_GOAL A_. In the thread about MTH and Protosound 3, does updating a Protosound 2 loco to Protosound 3 take a software update or a hardware change?
· · · ·
# MTH and proto 3



## lownote (Jan 3, 2008)

I'm seeing some nice prices on the MTH Hudson. What is the story on MTH, DCC and Protosound 3? I'm using DCC and don't want to add another control system, so the idea of MTH on DCC has a lot of appeal


When Protosound 3 for large scale comes out, will you be able to update a loco with Protosound 2? Is it a software udate, or a hardware change? If I buy a HUdson now, equipped with Proto2, will I have to buy an entirely new board and install it to run on DCC?


Anyone have any idea of the cost?


----------



## John Allman (Jan 2, 2008)

Its hardware, and you will have to update the whole board. Based on what you wrote, (Im using dcc and dont want to add another system) its not for you.


----------



## Trains West (Oct 4, 2008)

we are running some of the HO proto 3 locos with the digitrax system and a 402 throttle and it works just fine .... you cannot program much other than the loco number but all the sound trigger just fine ....


if he does change over the G stuff I am thinking about getting some


----------



## Greg Elmassian (Jan 3, 2008)

well, with momentum and the absolute speed control of DCS, that sounds fine, you can use universal consisting since it does not support advanced consisting. 

I think the key is that all the sounds appear to be controllable with DCC functions 0-28. 

Anyone have any ETA on the large scale version? 

Regards, Greg


----------



## Rayman4449 (Jan 2, 2008)
· · · ·
_GOAL B_. Swap "screenshot" for "screen image" in the records, covering everything from their start down to the line with "Click the E、F", and leave the rest unchanged.
· · · ·
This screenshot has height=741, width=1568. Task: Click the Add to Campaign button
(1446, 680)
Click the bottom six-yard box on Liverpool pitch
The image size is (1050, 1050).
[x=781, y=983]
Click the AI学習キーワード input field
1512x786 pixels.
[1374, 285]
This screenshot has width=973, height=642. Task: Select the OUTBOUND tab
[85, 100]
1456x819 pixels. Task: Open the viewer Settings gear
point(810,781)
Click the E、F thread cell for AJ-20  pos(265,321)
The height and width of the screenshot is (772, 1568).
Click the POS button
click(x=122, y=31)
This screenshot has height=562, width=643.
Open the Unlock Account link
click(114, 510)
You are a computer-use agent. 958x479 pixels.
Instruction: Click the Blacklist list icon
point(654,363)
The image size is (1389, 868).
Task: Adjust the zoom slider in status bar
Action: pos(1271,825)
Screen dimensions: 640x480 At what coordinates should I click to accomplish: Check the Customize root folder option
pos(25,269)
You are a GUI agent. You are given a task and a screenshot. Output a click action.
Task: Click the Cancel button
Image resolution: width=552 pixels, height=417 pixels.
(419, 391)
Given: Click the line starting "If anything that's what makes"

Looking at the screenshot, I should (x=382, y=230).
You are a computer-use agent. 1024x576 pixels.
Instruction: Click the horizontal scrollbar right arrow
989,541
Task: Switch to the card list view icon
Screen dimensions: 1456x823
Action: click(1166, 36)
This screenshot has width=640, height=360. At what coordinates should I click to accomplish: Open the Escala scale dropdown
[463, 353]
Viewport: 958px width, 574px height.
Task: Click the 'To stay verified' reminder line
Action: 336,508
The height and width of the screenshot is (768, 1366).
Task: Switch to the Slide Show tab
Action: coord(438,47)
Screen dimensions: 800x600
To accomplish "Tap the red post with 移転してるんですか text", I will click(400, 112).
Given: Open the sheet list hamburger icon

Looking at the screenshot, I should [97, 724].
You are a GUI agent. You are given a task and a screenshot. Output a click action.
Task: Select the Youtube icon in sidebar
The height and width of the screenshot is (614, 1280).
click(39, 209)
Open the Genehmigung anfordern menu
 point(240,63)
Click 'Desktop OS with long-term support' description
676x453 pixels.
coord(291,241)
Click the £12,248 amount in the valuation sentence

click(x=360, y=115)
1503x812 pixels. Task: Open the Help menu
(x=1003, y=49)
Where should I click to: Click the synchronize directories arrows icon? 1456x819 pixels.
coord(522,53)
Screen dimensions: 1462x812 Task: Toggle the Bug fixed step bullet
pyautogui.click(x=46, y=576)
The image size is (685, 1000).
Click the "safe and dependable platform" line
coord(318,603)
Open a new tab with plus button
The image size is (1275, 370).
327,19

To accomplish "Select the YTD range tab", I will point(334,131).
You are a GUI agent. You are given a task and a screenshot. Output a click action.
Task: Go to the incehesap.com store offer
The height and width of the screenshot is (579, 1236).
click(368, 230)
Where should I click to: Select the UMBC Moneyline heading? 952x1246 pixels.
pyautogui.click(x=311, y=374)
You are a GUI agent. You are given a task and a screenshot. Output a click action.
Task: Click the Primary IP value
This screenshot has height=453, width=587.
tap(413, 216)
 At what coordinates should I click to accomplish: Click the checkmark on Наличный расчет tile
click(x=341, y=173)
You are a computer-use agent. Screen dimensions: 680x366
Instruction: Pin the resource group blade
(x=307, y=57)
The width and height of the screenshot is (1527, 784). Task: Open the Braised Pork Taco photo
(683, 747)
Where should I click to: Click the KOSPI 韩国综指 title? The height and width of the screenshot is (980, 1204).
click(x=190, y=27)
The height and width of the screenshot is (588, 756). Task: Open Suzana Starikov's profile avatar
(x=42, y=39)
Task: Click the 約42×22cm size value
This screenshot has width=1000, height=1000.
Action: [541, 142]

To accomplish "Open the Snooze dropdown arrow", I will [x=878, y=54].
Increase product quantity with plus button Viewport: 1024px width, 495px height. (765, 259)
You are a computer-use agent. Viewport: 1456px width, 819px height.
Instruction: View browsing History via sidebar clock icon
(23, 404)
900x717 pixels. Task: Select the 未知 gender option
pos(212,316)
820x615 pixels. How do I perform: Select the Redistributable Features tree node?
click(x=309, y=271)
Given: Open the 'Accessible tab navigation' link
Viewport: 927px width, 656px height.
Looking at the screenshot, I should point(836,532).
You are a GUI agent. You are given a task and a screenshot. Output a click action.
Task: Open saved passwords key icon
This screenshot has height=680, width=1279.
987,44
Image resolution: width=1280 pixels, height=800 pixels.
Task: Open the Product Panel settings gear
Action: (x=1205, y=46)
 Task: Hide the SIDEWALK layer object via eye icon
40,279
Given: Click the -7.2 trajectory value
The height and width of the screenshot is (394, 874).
· · · ·
_TASK ANSWER A_. A hardware change: the whole board has to be replaced.

_TASK ANSWER B_.
This screen image has height=741, width=1568. Task: Click the Add to Campaign button
(1446, 680)
Click the bottom six-yard box on Liverpool pitch
The image size is (1050, 1050).
[x=781, y=983]
Click the AI学習キーワード input field
1512x786 pixels.
[1374, 285]
This screen image has width=973, height=642. Task: Select the OUTBOUND tab
[85, 100]
1456x819 pixels. Task: Open the viewer Settings gear
point(810,781)
Click the E、F thread cell for AJ-20  pos(265,321)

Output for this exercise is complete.